Hannah Spencer, the Green MP for Gorton and Denton, used her first ever intervention at Prime Minister’s Questions on Wednesday to ask whether MPs should be drinking before they vote – and was shouted down by irate colleagues while doing it. The Prime Minister declined to answer the question, instead pivoting to a joke about Green leader Zack Polanski’s houseboat council tax bill.
Spencer’s question was straightforward. The response it received was not.
What she asked – and what the chamber did
Spencer was elected in the Gorton and Denton byelection in February, as we reported in our Labour leadership crisis coverage. She came to PMQs with a specific and evidenced complaint about the culture she had found on arrival at Westminster.
“In Gorton and Denton we have to pay full price for our pints, but here, for some reason, it’s cheaper,” she said. “Some MPs drink before voting and that really shocked me when I came to parliament, because it is our workplace.”
She then posed her question directly: “Does the prime minister agree with his own MPs who have defended their right to drink cheap alcohol at work, or does he agree with me that MPs shouldn’t be drinking on the job given we vote on huge things like the climate crisis, disabled people’s rights, housing, child poverty?”
The chamber’s microphones picked up what came back. “Get a life.” “Sort your policies out.” Spencer was interrupted repeatedly while speaking.
She had already flagged the issue publicly last month, telling PoliticsJoe: “You can smell the alcohol when people are in between votes.” That comment caused a stir at the time. The PMQs intervention caused a louder one – though louder in a specific direction.

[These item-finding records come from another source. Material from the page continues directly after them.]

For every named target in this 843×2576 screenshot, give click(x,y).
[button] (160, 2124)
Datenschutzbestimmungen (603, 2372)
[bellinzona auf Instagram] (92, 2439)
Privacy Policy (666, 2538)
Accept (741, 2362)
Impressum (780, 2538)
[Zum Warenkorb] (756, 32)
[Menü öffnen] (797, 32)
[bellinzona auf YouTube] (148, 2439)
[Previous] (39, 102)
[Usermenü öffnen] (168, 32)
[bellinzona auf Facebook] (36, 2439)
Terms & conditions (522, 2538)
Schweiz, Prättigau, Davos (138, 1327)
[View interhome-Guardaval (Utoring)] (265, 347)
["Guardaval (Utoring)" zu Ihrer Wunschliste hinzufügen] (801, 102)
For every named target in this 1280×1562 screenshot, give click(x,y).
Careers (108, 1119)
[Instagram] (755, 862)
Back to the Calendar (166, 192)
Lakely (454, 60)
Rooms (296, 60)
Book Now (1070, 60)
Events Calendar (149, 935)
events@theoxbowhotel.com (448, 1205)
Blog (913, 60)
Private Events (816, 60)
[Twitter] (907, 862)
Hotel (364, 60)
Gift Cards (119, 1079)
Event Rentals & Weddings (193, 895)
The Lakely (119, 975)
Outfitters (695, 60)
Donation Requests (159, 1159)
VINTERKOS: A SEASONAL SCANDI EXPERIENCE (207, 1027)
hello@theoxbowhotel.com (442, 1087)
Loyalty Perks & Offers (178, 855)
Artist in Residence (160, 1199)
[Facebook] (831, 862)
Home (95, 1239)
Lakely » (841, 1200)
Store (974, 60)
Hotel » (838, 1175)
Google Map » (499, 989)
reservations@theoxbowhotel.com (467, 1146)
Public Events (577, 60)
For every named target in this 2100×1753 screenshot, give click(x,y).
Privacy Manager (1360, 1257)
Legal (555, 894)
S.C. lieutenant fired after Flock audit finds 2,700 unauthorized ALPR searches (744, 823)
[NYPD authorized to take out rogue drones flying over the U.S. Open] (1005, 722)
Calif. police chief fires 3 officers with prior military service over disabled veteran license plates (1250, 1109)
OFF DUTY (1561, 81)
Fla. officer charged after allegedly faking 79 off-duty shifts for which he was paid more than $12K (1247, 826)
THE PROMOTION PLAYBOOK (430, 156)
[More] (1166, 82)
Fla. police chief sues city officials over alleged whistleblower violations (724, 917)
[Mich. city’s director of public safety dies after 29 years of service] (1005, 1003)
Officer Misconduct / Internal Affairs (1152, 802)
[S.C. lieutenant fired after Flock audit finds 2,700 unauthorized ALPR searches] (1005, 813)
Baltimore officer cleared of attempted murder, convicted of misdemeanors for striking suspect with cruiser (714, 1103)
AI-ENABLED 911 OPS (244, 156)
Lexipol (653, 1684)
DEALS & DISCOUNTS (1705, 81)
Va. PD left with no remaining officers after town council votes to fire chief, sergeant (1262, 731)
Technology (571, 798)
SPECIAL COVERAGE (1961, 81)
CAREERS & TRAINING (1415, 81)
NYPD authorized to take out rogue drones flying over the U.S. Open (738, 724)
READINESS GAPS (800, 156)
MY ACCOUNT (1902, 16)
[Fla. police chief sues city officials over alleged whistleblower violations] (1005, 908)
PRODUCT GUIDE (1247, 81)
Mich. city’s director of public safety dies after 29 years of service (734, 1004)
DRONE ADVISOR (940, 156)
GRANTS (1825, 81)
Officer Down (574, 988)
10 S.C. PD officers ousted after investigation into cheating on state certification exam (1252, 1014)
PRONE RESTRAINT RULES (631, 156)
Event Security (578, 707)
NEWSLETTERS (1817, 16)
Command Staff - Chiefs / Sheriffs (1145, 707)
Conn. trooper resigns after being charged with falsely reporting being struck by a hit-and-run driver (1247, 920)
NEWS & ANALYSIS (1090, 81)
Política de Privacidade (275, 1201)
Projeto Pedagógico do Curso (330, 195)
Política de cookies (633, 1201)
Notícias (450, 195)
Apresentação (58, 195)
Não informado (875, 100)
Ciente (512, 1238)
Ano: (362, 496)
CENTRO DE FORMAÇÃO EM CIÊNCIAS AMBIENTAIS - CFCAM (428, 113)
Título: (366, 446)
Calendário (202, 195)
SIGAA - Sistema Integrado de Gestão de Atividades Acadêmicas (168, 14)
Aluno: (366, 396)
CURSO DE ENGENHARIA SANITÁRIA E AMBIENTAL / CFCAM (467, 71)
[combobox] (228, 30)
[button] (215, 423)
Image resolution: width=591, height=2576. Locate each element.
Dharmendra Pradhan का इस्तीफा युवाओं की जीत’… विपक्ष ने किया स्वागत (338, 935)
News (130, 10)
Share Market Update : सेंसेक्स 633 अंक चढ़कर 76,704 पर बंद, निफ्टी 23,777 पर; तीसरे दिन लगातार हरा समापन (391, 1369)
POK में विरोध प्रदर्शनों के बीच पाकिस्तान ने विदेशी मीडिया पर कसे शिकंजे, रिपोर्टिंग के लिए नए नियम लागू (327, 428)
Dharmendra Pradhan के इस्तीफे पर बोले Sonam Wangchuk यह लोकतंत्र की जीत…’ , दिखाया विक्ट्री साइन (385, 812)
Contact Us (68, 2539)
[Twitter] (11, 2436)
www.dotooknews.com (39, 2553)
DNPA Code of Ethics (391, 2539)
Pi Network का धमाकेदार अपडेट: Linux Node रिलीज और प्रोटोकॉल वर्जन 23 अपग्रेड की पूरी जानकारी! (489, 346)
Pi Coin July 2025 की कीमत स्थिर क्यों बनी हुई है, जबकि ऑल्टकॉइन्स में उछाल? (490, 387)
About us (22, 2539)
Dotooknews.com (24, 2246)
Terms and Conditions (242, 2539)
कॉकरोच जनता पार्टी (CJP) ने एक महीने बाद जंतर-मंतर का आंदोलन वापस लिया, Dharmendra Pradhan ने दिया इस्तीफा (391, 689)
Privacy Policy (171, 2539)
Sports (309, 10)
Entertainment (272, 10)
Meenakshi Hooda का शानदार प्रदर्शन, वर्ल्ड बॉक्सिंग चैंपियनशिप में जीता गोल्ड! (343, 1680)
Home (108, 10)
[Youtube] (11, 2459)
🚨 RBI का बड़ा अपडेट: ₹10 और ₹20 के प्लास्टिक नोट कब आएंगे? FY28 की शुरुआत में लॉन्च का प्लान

The numbers the chamber apparently did not want to hear
Spencer’s question is not fringe politics. As we reported in our YouGov polling on MPs drinking, 76% of Britons say it is unacceptable for MPs to drink before votes. 52% say it is completely unacceptable.
Westminster’s parliamentary bars cost taxpayers £7.4 million annually. Strangers’ Bar sells pints at £5.45 – nearly £2 less than the pub across the road – and still runs at a £56,000 annual loss despite paying no rent on its premises. An NHS worker who drinks on shift faces disciplinary action or dismissal. A teacher who drinks before a lesson faces the same. A bus driver, a pilot, an anaesthetist.
The “get a life” response from MPs being asked to consider this comparison is, in its own way, informative.
Starmer’s non-answer
The Prime Minister’s response to Spencer’s question was to not answer it. “There are going to be different views on whether people can enjoy a drink here or not,” he said – a sentence that manages to be both technically accurate and completely evasive simultaneously.
Rather than address the substance – whether subsidised alcohol in a workplace where people vote on national legislation is appropriate – he used the occasion to attack Green leader Zack Polanski.
“The Greens think that their leader walks on water,” Starmer said. “Turns out, he just lives on water and doesn’t pay his council tax.”
Polanski was forced to apologise last week after it emerged he had not paid council tax on his houseboat in London. The apology came at an awkward moment for a party whose central appeal is that it represents a different, more authentic kind of politics – and whose gains in the May local elections, as we covered in our election results piece, included winning Hackney’s first directly elected Green mayor.
The houseboat line will get the headlines. Spencer’s question – whether MPs should drink before voting on child poverty legislation – will not. This is, arguably, the more significant of the two stories.
The question parliament does not want to answer
Spencer is a new MP asking an obvious question that the majority of the public agrees with, in an institution that has decided the answer is “get a life.” The prime minister, asked to take a position, made a joke about someone else.
The YouGov data is clear. 76% of Britons think MPs should not drink before they vote. The people who could act on that – the MPs themselves – responded to the suggestion by heckling the person making it and then deflecting to an unrelated attack.
Zack Polanski’s houseboat council tax is a legitimate story and a genuine embarrassment for the Greens. It is also, in the context of this particular PMQs exchange, a convenient distraction from a question nobody in the chamber appeared to want to discuss on its merits.
Spencer asked whether MPs should drink before voting on the climate crisis, disabled rights, housing and child poverty. Westminster’s answer, on Wednesday, was to shout at her and change the subject.